## INFORMATION PROVIDED
----
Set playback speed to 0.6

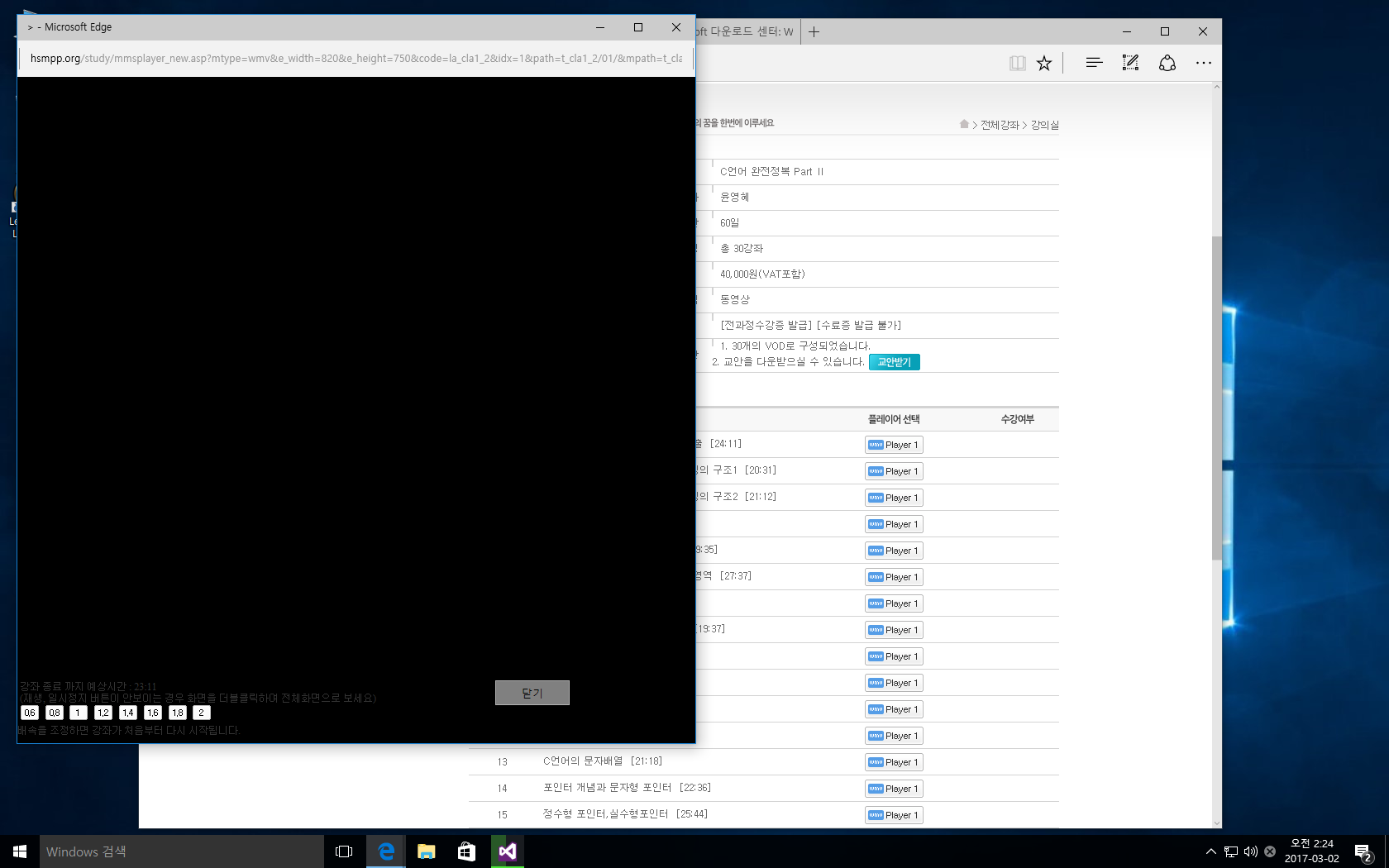click(30, 713)
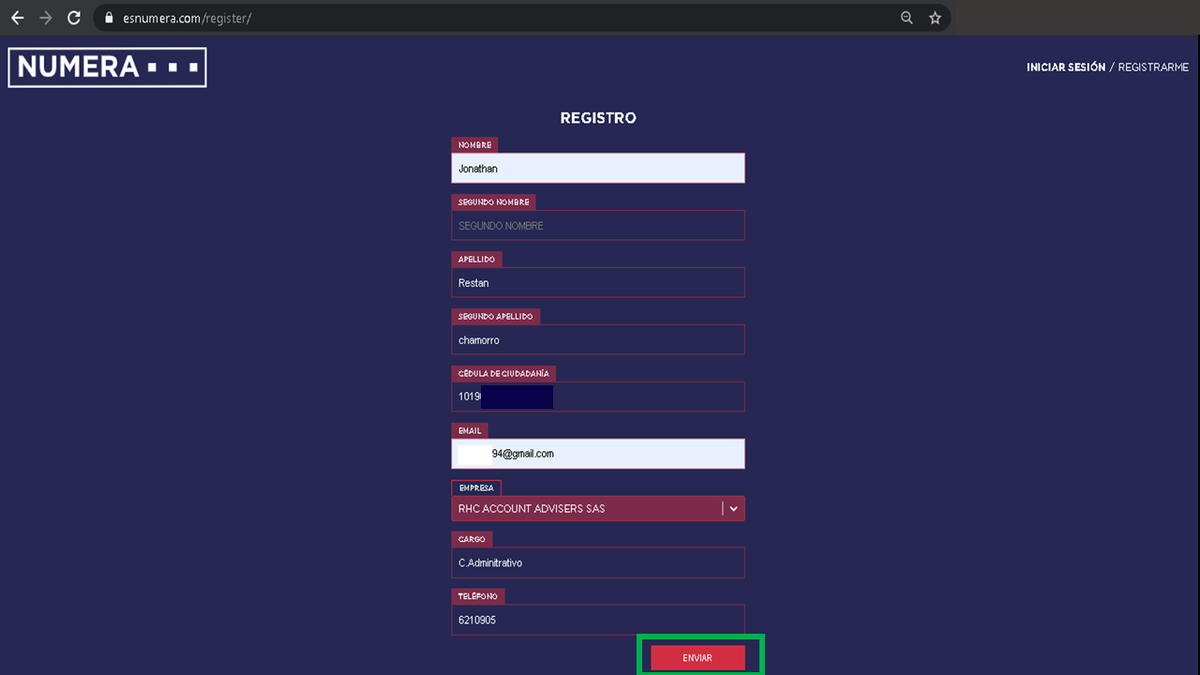This screenshot has width=1200, height=675.
Task: Click the padlock site security icon
Action: [x=109, y=18]
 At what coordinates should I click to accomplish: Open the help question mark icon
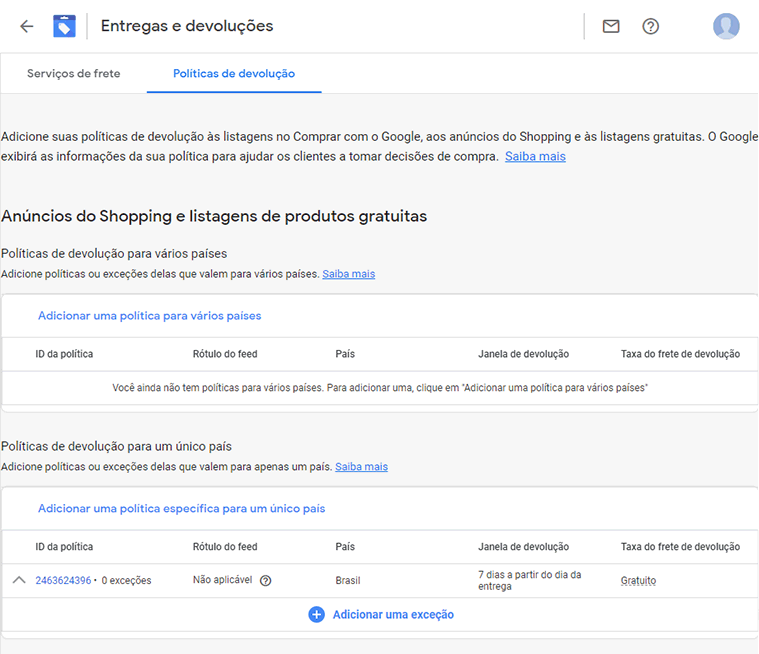(651, 26)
----
## PROBLEM DETAILS
Retype exactly the lines from the one containing "At what coordinates" through the last line of the records above, both included, and leave out any pictures.

## ANSWER AREA
 At what coordinates should I click to accomplish: Open the help question mark icon
(651, 26)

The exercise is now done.